Hi,
i am new to the splunk and i do have a search which returns a service stopped from windows application event log.from the results i can see when the service does not start automatically(usually if there is a gap greater than 1-2 mins between start and stop).service stops and in less than 20 secs it starts back again.
here is my search
sourcetype="WMI:WinEventLog:Application" SourceName="Word Processing Service" Message="*"
and here are the results;
9/7/17
11:08:15.000 AM
20170907110815.000000
Category=0
CategoryString=NULL
EventCode=0
EventIdentifier=0
EventType=3
Logfile=Application
RecordNumber=264012
SourceName=Word Processing Service
TimeGenerated=20170907150815.000000-000
TimeWritten=20170907150815.000000-000
Type=Information
User=NULL
ComputerName=x
wmi_type=WinEventLog:Application
Message=Service stopped successfully.
9/7/17
11:08:20.000 AM
20170907110820.000000
Category=0
CategoryString=NULL
EventCode=0
EventIdentifier=0
EventType=3
Logfile=Application
RecordNumber=264016
SourceName=Word Processing Service
TimeGenerated=20170907150820.000000-000
TimeWritten=20170907150820.000000-000
Type=Information
User=NULL
ComputerName=x
wmi_type=WinEventLog:Application
Message=Service started successfully.
in reality i want to create an alert and when that gap happens and service does not start back in lets say, in 2 mins send an email out.i did find another post about this but not quite the same,or maybe it is the same but like i said i am new to this and was not able to apply it to my case.here is the link for that post
https://answers.splunk.com/answers/524252/how-to-get-duration-between-a-start-and-stop-event.html
Any help you can provide is greatly appreciated.
Thanks
Assuming that there are ONLY 2 types of Message
values, like this:
index=YouShouldAlwaysSpecifyAnIndex sourcetype="WMI:WinEventLog:Application" SourceName="Word Processing Service" Message="*"
| streamstats count(eval(Message="Service stopped successfully.")) AS sessionID BY host
| stats range(_time) AS downTimeSeconds count AS messages values(Message) AS Messages
| eval now=now()
| eval downTimeSeconds = if((messages=1), now - _time, downTimeSeconds)
| where downTimeSeconds > 2*60
i've attached a screenshot and i hope that helps.the blue highlighted part is what i am looking for.as you can see from the data, the service in question stops and starts in seconds,but when it doesn't ,all hell brakes loose.so if possible i want to be alerted thru splunk when that happens.as the pattern shows from the log that service recovers fairly quick and if not, like the one below i wanna pull that information from the log file which is windows application event log.
Thanks
Assuming that there are ONLY 2 types of Message
values, like this:
index=YouShouldAlwaysSpecifyAnIndex sourcetype="WMI:WinEventLog:Application" SourceName="Word Processing Service" Message="*"

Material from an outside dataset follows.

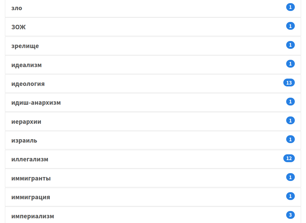
Task: Click the count badge next to зло
Action: coord(290,7)
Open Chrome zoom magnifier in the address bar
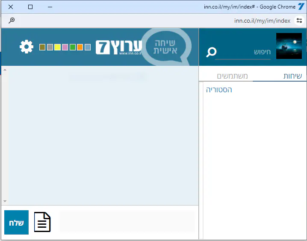307x241 pixels. tap(12, 21)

| streamstats count(eval(Message="Service stopped successfully.")) AS sessionID BY host
| stats range(_time) AS downTimeSeconds count AS messages values(Message) AS Messages
| eval now=now()
| eval downTimeSeconds = if((messages=1), now - _time, downTimeSeconds)
| where downTimeSeconds > 2*60
yeah, not sure if this is going to work.for the sourcetype"word processing service" i get 2 messages,1 "service stopped successfully" and 2 "service started successfully".and when the service stops it causes bunch of errors so i need to tell splunk when there is a minute gap between services(stopped and not started)i need an alert set an send me an email if possible.
or better yet,from that search if only i can bring the results where there is a big gap between stop and start services for "word processing service".i guess when i initially created my post i over complicated the process.i hope this make sense,if not ,i'd appreciate you guys taking the time to respond.
this is where the service stopped on 6th;
9/6/17
5:42:20.000 PM
20170906174220.000000
Category=0
CategoryString=NULL
EventCode=0
EventIdentifier=0
EventType=3
Logfile=Application
RecordNumber=263910
SourceName=Word Processing Service
TimeGenerated=20170906214220.000000-000
TimeWritten=20170906214220.000000-000
Type=Information
User=NULL
ComputerName=x
wmi_type=WinEventLog:Application
Message=Service stopped successfully.
and this is where the service started back up the next day;
9/7/17
11:05:56.000 AM
20170907110556.000000
Category=0
CategoryString=NULL
EventCode=0
EventIdentifier=0
EventType=3
Logfile=Application
RecordNumber=263954
SourceName=Word Processing Service
TimeGenerated=20170907150556.000000-000
TimeWritten=20170907150556.000000-000
Type=Information
User=NULL
ComputerName=x
wmi_type=WinEventLog:Application
Message=Service started successfully.
I am totally lost. I'll have to tap out if you cannot regroup and show concrete examples of logs that happen for each case.
Which of the timestamps do you want to use? I see three in the events, and there could be a fourth if _time
doesn't come from one of those.
Do you have a way to correlate the two events (like with the transaction
command)? Or are you potentially having windows that will span days or months?
Are you just interested in the last two events?